Des activités socioculturelles – peinture, sport, théâtre, jeux, animations etc. – ont pour but de créer des liens avec d’autres, de se socialiser et de prendre du temps pour soi.

À la crèche, gérée par Auteuil Petite Enfance, 5 professionnelles accueillent chaque jour 13 enfants. C’est le seul service payant : 40 centimes de l’heure, pris en charge par la Maison Bakhita si les parents ne peuvent supporter les frais.

Au-delà de l’accueil, une mission de coordination

Outre l’accueil des exilés, la première mission de la Maison Bakhita est de coordonner sur Paris et d’accompagner tous les acteurs du réseau catholique présents auprès des exilés par des formations, l’animation du « Réseau Exil » qui compte une vingtaine de structures, des grandes comme le Secours Catholique ou des plus petites. La Maison Bakhita a par exemple organisé fin novembre avec le Secours Catholique de Paris, l’Œuvre d’Orient, JRS France et Solidarités Saint-Bernard, un forum des acteurs de terrain sur l’emploi, pour échanger des expériences et ouvrir des perspectives.

Pour faire tourner la Maison Bakhita, Isabelle Cauchois, sa très dynamique directrice, est entourée de deux autres salariés et de deux religieuses. Ces dernières vivent dans la maison, sont intégrées à l’opérationnel, écoutent et prennent soin de toutes et tous ; 80 bénévoles assurent l’accueil, l’accompagnement et l’animation des activités proposées aux personnes exilées. Les ressources financières proviennent du diocèse, de fondations, d’entreprises.

Si le bilan est plus que positif au terme de deux années d’existence, « on peut encore faire beaucoup, la maison est grande, et l’idée est de développer des partenariats avec d’autres structures », indique Isabelle Cauchois. La difficulté est de connaître tous les acteurs et de se faire connaître auprès d’eux et des réseaux, d’informer un maximum de bénévoles des associations. Cela prend du temps.
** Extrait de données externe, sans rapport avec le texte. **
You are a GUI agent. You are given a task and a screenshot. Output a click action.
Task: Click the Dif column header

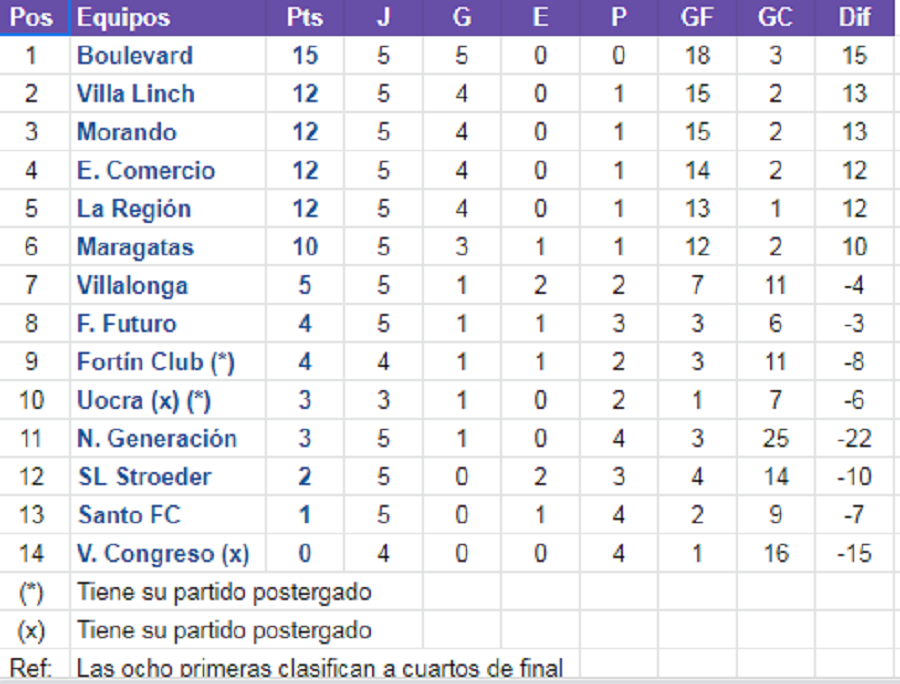pyautogui.click(x=855, y=18)
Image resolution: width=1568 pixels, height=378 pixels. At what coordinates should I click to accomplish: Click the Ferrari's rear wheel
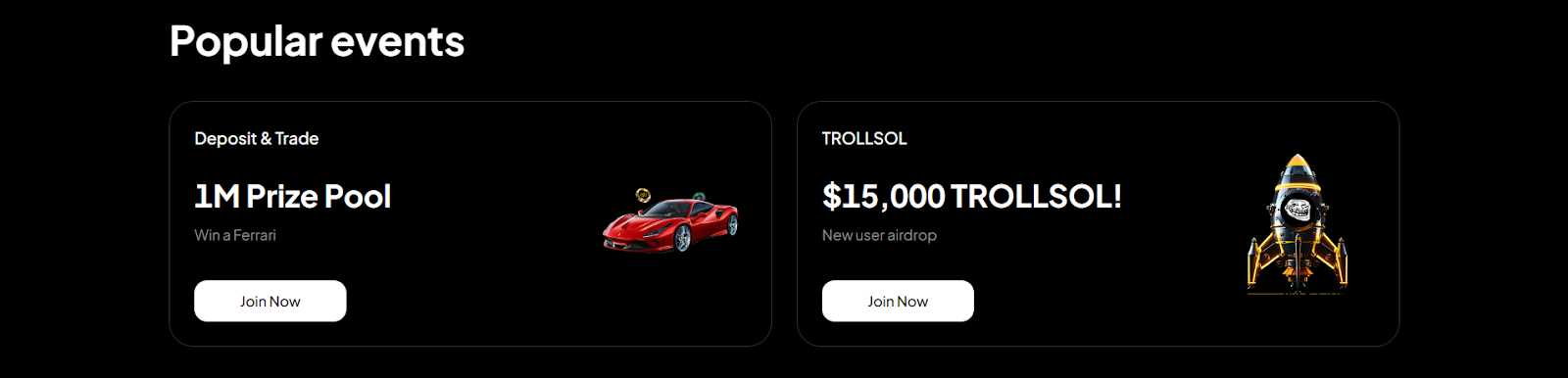coord(731,225)
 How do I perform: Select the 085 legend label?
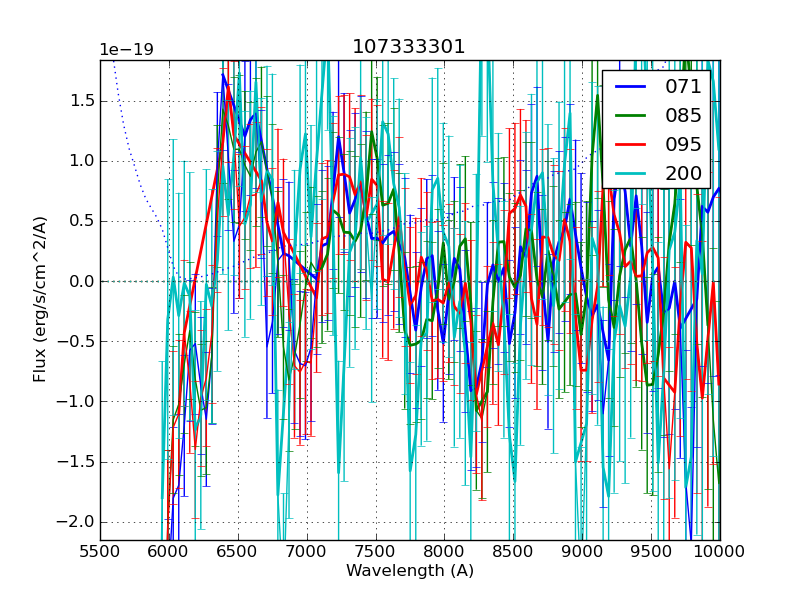click(683, 115)
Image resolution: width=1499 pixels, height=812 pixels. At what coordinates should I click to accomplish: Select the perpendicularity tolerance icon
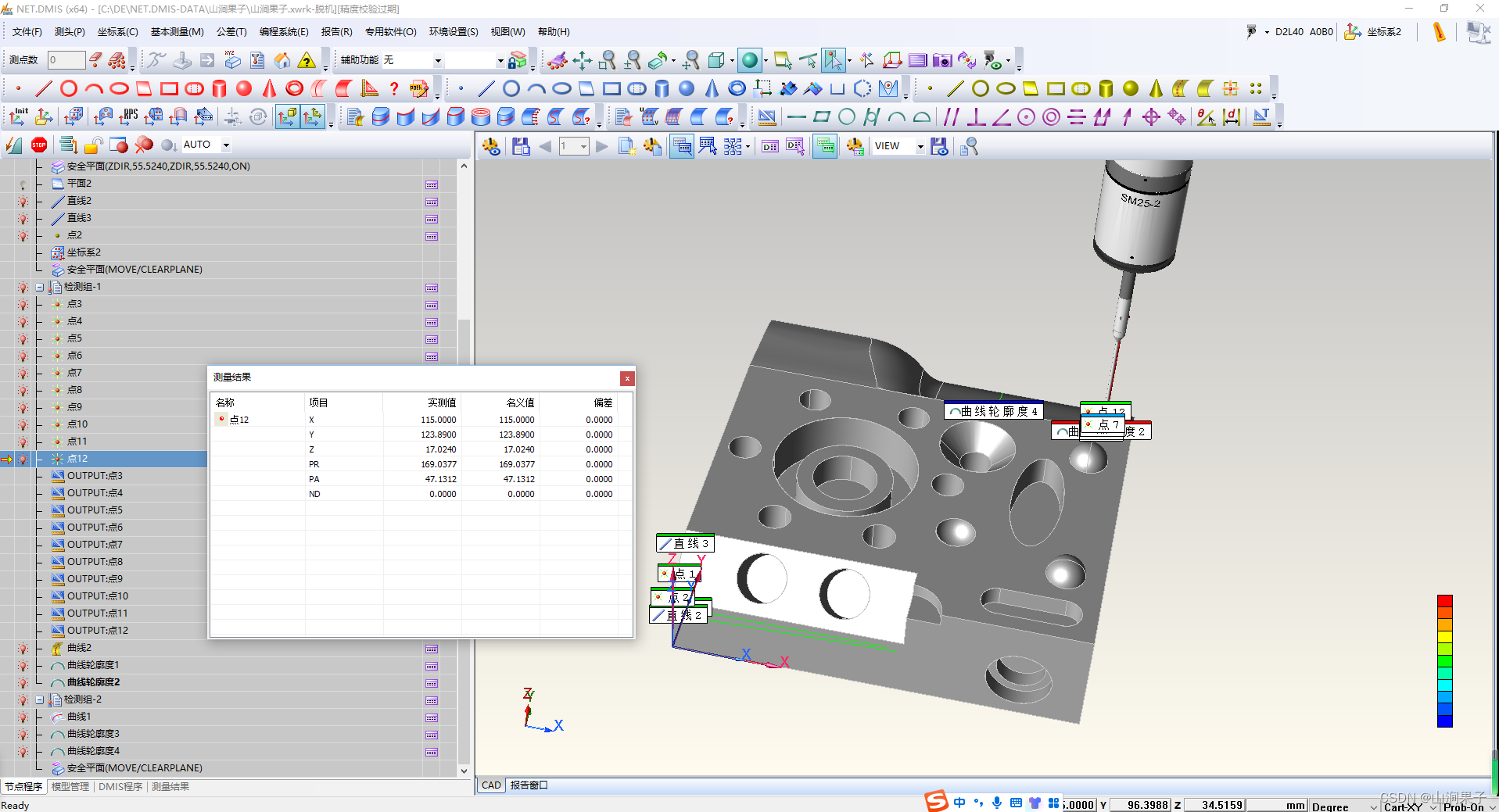pyautogui.click(x=976, y=117)
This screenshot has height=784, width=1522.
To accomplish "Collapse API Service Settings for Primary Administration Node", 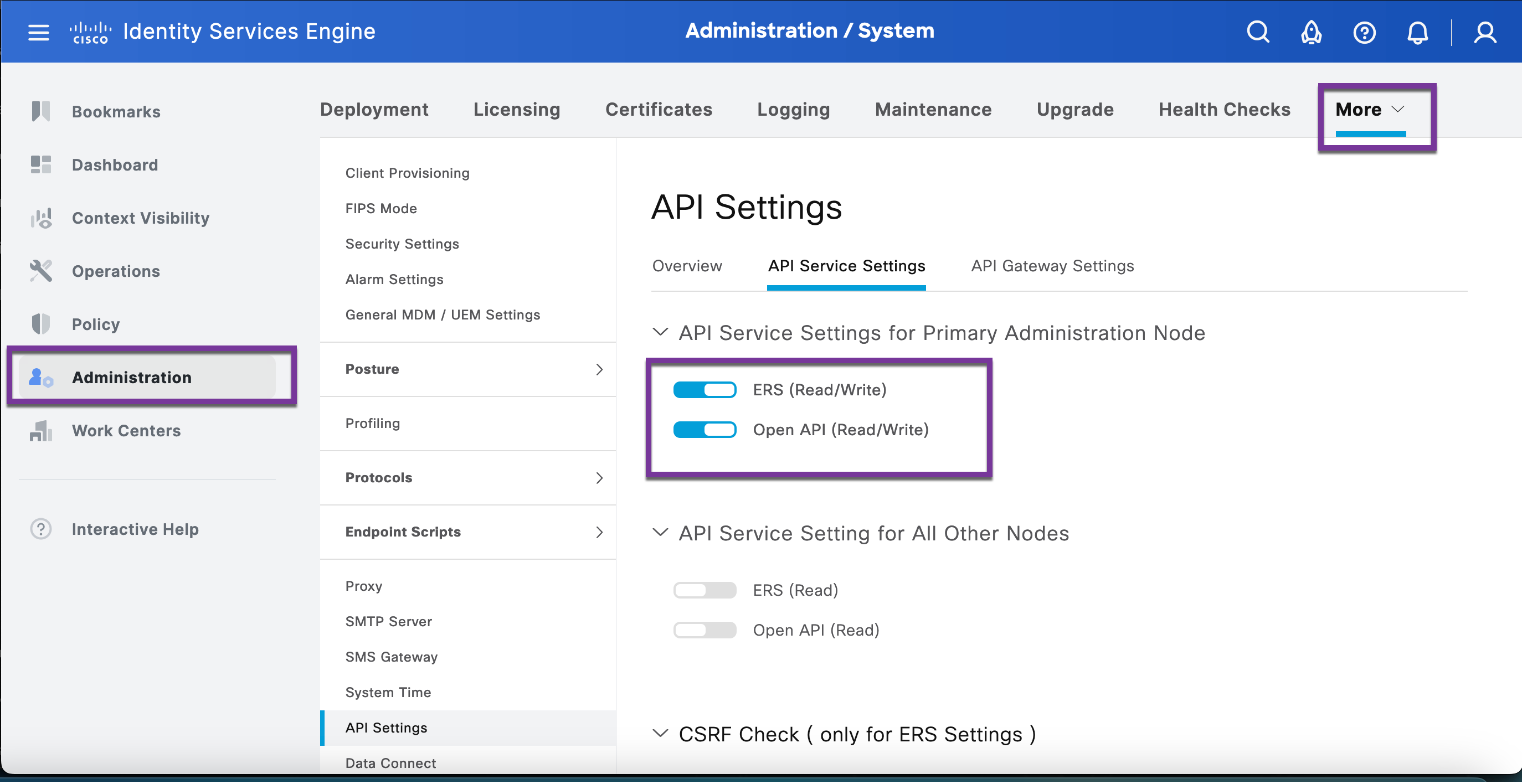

Par ailleurs, l’équipe est, comme d’autres structures intervenant auprès des exilés, confrontée à une certaine volatilité du public. Il peut y avoir au départ huit personnes dans un atelier, puis seulement deux. Il ne suffit pas d’avoir une offre, il faut faire en sorte que les gens viennent. Et il faut comprendre qu’il est difficile pour les exilés d’aller dans un lieu qu’ils ne connaissent pas, avec des gens qu’ils ne connaissent pas non plus. Ainsi, venir utiliser la cuisine partagée nécessite une démarche, ça prend du temps, ce n’est pas évident, même si le bénéfice immédiat est de mieux manger.

Le plus important, souligne Isabelle Cauchois, est que l’on se sente bien dans cette maison ; l’hospitalité est le maître mot. « La moitié du travail d’un bénévole est d’être dans une relation d’hospitalité », de même qu’il est important d’instaurer une relation d’égal à égal avec les personnes exilées. « Ici, c’est notre maison », lui ont dit plusieurs d’entre elles. « On a réussi quelque chose, on a réussi à leur donner une place. Ici, elles sont attendues, on a un devoir d’espérance envers elles », conclut-elle.